Desde aretes, lapiceros con figuras mutiladas hechas con macilla, llaveros y pulseras es la bisutería que estará en el pabellón de Redes solidarias del Bazar. Durante los años, Pareja Osorio se dedicó a llevar este arte hasta los más vulnerables en el barrio Manrique Central y la ladera más alta de la ciudad: Bello Oriente, un sector popular ubicado más allá de donde alcanza la vista en la comuna 3, de la zona Nororiental. 

“Por ejemplo, a este lapicero, a esta figura le falta una mano, con ello estamos sensibilizando sobre el tema de discapacidad. Esto es una macilla que se moldea y lo hacen personas con discapacidad física, cognitiva y sensorial ¿cómo? Hay quien hace el forro del lapicero, hay quien lo pinta, hay quien le eche la cal, de esa manera intervienen varias personas para lograr este producto”, explica mientras describe el bolígrafo forrado con una figura masculina hecho por personas sordas, invidentes, con movilidad reducida o discapacidad cognitiva. 

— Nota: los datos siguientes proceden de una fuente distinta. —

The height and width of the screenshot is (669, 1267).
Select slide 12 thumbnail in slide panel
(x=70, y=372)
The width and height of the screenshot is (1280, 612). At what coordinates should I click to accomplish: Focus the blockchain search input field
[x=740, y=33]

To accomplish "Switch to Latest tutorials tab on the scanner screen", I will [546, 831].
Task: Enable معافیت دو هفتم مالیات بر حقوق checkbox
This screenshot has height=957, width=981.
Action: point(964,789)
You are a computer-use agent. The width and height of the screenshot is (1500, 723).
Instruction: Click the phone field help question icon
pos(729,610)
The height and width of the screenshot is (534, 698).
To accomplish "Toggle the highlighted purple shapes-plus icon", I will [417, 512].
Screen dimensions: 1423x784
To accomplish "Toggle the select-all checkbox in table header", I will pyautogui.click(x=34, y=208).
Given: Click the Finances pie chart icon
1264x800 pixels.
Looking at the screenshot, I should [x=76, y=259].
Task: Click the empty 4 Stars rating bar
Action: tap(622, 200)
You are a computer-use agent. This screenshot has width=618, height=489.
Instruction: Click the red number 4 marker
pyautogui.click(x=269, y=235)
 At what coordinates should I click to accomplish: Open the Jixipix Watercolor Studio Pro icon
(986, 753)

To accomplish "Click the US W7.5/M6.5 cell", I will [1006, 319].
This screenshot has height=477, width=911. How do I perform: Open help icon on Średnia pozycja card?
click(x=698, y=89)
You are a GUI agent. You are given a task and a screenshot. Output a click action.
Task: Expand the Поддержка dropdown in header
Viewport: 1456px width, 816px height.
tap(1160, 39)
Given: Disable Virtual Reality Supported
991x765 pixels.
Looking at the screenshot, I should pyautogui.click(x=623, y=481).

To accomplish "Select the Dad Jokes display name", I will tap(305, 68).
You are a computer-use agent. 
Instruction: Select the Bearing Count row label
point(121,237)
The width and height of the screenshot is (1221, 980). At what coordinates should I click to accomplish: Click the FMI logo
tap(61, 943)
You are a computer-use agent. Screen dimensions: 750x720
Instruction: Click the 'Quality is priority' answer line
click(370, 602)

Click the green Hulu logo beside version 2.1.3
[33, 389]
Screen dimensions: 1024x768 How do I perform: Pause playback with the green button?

Complementario a las manos que pintan, moldean, crean y sueñan con salir adelante en medio del arte manual, otro grupo de jóvenes, niños también reciben apoyo en procesos de liderazgo juvenil. 

Estarán en el Bazar de la confianza para hablar de comunicación asertiva, liderazgo, emprendimiento social y artesanías sin límites.